◆ Provided information

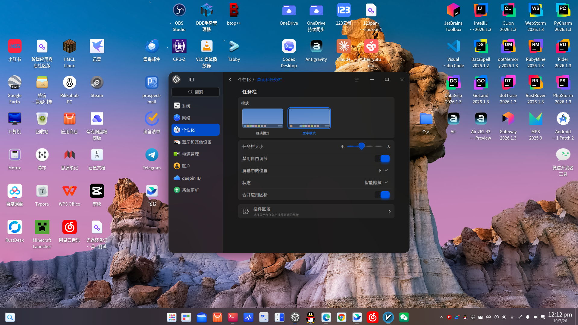578x325 pixels.
Task: Toggle the sidebar collapse icon in Settings
Action: click(192, 80)
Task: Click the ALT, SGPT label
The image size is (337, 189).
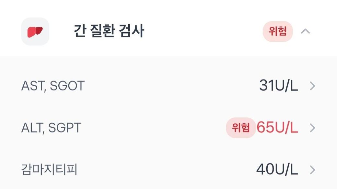Action: pyautogui.click(x=51, y=128)
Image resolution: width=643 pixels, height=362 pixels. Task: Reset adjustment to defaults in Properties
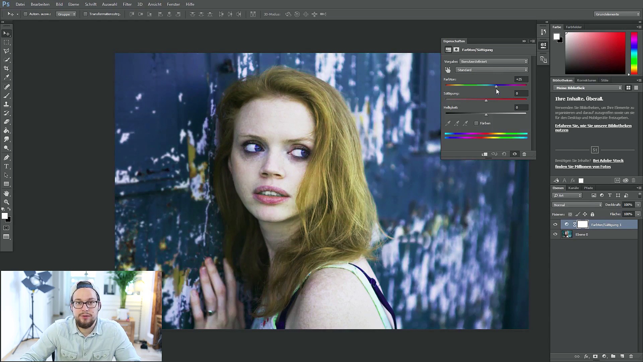tap(504, 154)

◆ Exercise instructions
Extract all the text from the data above, copying every line word for word and leaving the pictures out.

◆ Solution for this exercise
578x325 pixels.
Task: Toggle the sidebar collapse icon in Settings
Action: click(192, 80)
Task: Click the ALT, SGPT label
The image size is (337, 189).
Action: pyautogui.click(x=51, y=128)
Image resolution: width=643 pixels, height=362 pixels. Task: Reset adjustment to defaults in Properties
tap(504, 154)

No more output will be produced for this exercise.